From: Jakub Sitnicki <jakub@cloudflare.com>
To: John Fastabend <john.fastabend@gmail.com>
Cc: Martin Lau <kafai@fb.com>,
"bpf\@vger.kernel.org" <bpf@vger.kernel.org>,
"netdev\@vger.kernel.org" <netdev@vger.kernel.org>,
"kernel-team\@cloudflare.com" <kernel-team@cloudflare.com>
Subject: Re: [PATCH bpf-next 4/8] bpf, sockmap: Don't let child socket inherit psock or its ops on copy
Date: Wed, 27 Nov 2019 23:18:44 +0100 [thread overview]
Message-ID: <87a78hnet7.fsf@cloudflare.com> (raw)
In-Reply-To: <5ddd7266c36aa_671a2b0b882605c04a@john-XPS-13-9370.notmuch>
On Tue, Nov 26, 2019 at 07:43 PM CET, John Fastabend wrote:
> Martin Lau wrote:
>> On Tue, Nov 26, 2019 at 04:54:33PM +0100, Jakub Sitnicki wrote:
>> > On Mon, Nov 25, 2019 at 11:38 PM CET, Martin Lau wrote:
>> > > On Sat, Nov 23, 2019 at 12:07:47PM +0100, Jakub Sitnicki wrote:
>> > > [ ... ]
>> > >
>> > >> @@ -370,6 +378,11 @@ static inline void sk_psock_restore_proto(struct sock *sk,
>> > >> sk->sk_prot = psock->sk_proto;
>> > >> psock->sk_proto = NULL;
>> > >> }
>> > >> +
>> > >> + if (psock->icsk_af_ops) {
>> > >> + icsk->icsk_af_ops = psock->icsk_af_ops;
>> > >> + psock->icsk_af_ops = NULL;
>> > >> + }
>> > >> }
>> > >
>> > > [ ... ]
>> > >
>> > >> +static struct sock *tcp_bpf_syn_recv_sock(const struct sock *sk,
>> > >> + struct sk_buff *skb,
>> > >> + struct request_sock *req,
>> > >> + struct dst_entry *dst,
>> > >> + struct request_sock *req_unhash,
>> > >> + bool *own_req)
>> > >> +{
>> > >> + const struct inet_connection_sock_af_ops *ops;
>> > >> + void (*write_space)(struct sock *sk);
>> > >> + struct sk_psock *psock;
>> > >> + struct proto *proto;
>> > >> + struct sock *child;
>> > >> +
>> > >> + rcu_read_lock();
>> > >> + psock = sk_psock(sk);
>> > >> + if (likely(psock)) {
>> > >> + proto = psock->sk_proto;
>> > >> + write_space = psock->saved_write_space;
>> > >> + ops = psock->icsk_af_ops;
>> > > It is not immediately clear to me what ensure
>> > > ops is not NULL here.
>> > >
>> > > It is likely I missed something.

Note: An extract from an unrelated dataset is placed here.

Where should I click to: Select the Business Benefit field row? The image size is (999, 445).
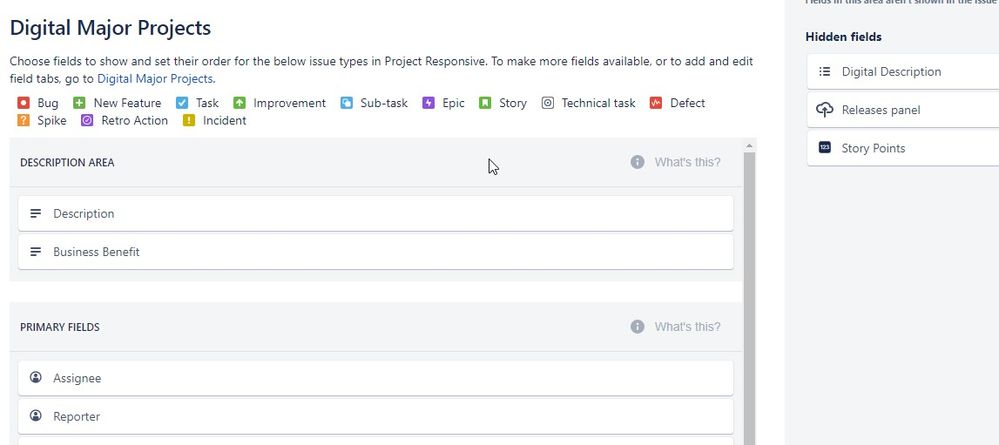pyautogui.click(x=376, y=252)
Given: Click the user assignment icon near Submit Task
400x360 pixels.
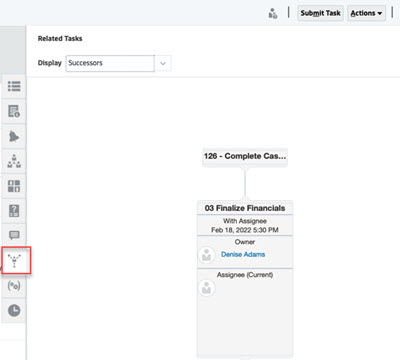Looking at the screenshot, I should (273, 14).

A short comment would
>> > > be very useful here.
>> >
>> > I can see the readability problem. Looking at it now, perhaps it should
>> > be rewritten, to the same effect, as:
>> >
>> > static struct sock *tcp_bpf_syn_recv_sock(...)
>> > {
>> > const struct inet_connection_sock_af_ops *ops = NULL;
>> > ...
>> >
>> > rcu_read_lock();
>> > psock = sk_psock(sk);
>> > if (likely(psock)) {
>> > proto = psock->sk_proto;
>> > write_space = psock->saved_write_space;
>> > ops = psock->icsk_af_ops;
>> > }
>> > rcu_read_unlock();
>> >
>> > if (!ops)
>> > ops = inet_csk(sk)->icsk_af_ops;
>> > child = ops->syn_recv_sock(sk, skb, req, dst, req_unhash, own_req);
>> >
>> > If psock->icsk_af_ops were NULL, it would mean we haven't initialized it
>> > properly. To double check what happens here:
>> I did not mean the init path. The init path is fine since it init
>> eveything on psock before publishing the sk to the sock_map.
>>
>> I was thinking the delete path (e.g. sock_map_delete_elem). It is not clear
>> to me what prevent the earlier pasted sk_psock_restore_proto() which sets
>> psock->icsk_af_ops to NULL from running in parallel with
>> tcp_bpf_syn_recv_sock()? An explanation would be useful.
>>
>
> I'll answer. Updates are protected via sk_callback_lock so we don't have
> parrallel updates in-flight causing write_space and sk_proto to be out
> of sync. However access should be OK because its a pointer write we
> never update the pointer in place, e.g.
>
> static inline void sk_psock_restore_proto(struct sock *sk,
> struct sk_psock *psock)
> {
> + struct inet_connection_sock *icsk = inet_csk(sk);
> +
> sk->sk_write_space = psock->saved_write_space;
>
> if (psock->sk_proto) {
> struct inet_connection_sock *icsk = inet_csk(sk);
> bool has_ulp = !!icsk->icsk_ulp_data;
>
> if (has_ulp)
> tcp_update_ulp(sk, psock->sk_proto);
> else
> sk->sk_prot = psock->sk_proto;
> psock->sk_proto = NULL;
> }
>
> +
> + if (psock->icsk_af_ops) {
> + icsk->icsk_af_ops = psock->icsk_af_ops;
> + psock->icsk_af_ops = NULL;
> + }
> }
>
> In restore case either psock->icsk_af_ops is null or not. If its
> null below code catches it. If its not null (from init path) then
> we have a valid pointer.
>
> rcu_read_lock();
> psock = sk_psock(sk);
> if (likely(psock)) {
> proto = psock->sk_proto;
> write_space = psock->saved_write_space;
> ops = psock->icsk_af_ops;
> }
> rcu_read_unlock();
>
> if (!ops)
> ops = inet_csk(sk)->icsk_af_ops;
> child = ops->syn_recv_sock(sk, skb, req, dst, req_unhash, own_req);
>
>
> We should do this with proper READ_ONCE/WRITE_ONCE to make it clear
> what is going on and to stop compiler from breaking these assumptions. I
> was going to generate that patch after this series but can do it before
> as well. I didn't mention it here because it seems a bit out of scope
> for this series because its mostly a fix to older code.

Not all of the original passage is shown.